In terms of your fee and commission income, are you seeing any form of recovery back to the first quarter level and for the retail book, the NPLs have increased quite significantly, can you speak more about that?
In terms of non-interest revenue, we have started to see some pick-ups in volumes. Our volumes are going back to almost like the first quarter. So, live is becoming a bit more normal. Obviously, we are being a bit more careful about how we are growing our loan books.
Retail NPLs went up to about 12 per cent. But it has started to correct for two reasons.
Just like I said, salaries are being paid. I also believe that the fact that the global standing instruction (GSI) policy has been switched on, it has also made people a little bit more careful about diverting salaries or cash flows, when they know they have loans somewhere else. We have actually have some monies sent to us through the GSI for people who had moved their salaries to other banks.

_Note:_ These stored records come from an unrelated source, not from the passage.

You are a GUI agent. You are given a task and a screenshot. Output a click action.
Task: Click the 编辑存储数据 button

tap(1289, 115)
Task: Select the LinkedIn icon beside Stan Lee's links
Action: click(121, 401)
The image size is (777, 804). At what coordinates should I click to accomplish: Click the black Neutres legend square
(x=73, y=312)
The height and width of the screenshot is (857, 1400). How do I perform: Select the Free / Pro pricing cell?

So, I think between the fact that live is coming back to normal again, people being paid salaries again and businesses are opening up and the GSI, the quality of the retail loans would keep getting much better.
Why is GTBank’s fee income lower than that of its peers and what steps are you taking to narrow the gap and in terms of your assets quality, you talked about the oil sector earlier, can you speak more about your midstream book?
I try not to compare myself to my peers. In terms of fee income, we are driving our volume. Like I said earlier, in terms of retail, we are pushing volume to be number one. Our corporate business is about 70 – 75 per cent of our business. Maybe that is why we can’t charge a lot of credit-related fees. That is because your corporates don’t really pay credit fees. They pay no account maintenance charges. So, maybe the reason is the mix of our business. In terms of our businesses, you will see that 75 per cent of the loan book is high-end. And that is where they pay the least fees and that is the only reason I can think of. But in terms of retail, I don’t think anybody would be doing better than us. We really don’t have a middle market business. So, when you look at the middle market business where you can charge a lot of fees, we are not big there. So have to look at the structure of business that we and our high-end business is not where you charge a lot of fees. In terms of oil and gas, our midstream is now 15.5 per cent of loan book. It is a pretty safe loan book quite honestly. In there we have a company that does pipeline and the payments are obviously tied to upstream evacuation. We don’t have a lot of vessel financing there, which is the part that is a bit tricky today, where a lot of upstream companies have actually de-commissioned vessels. So, we don’t have a lot of vessel financing. What we have is logistics based and pipeline, which are not really affected. The place I would be worried is if most our midstream loans were for vessel financing, which really isn’t. So, it is pretty okay.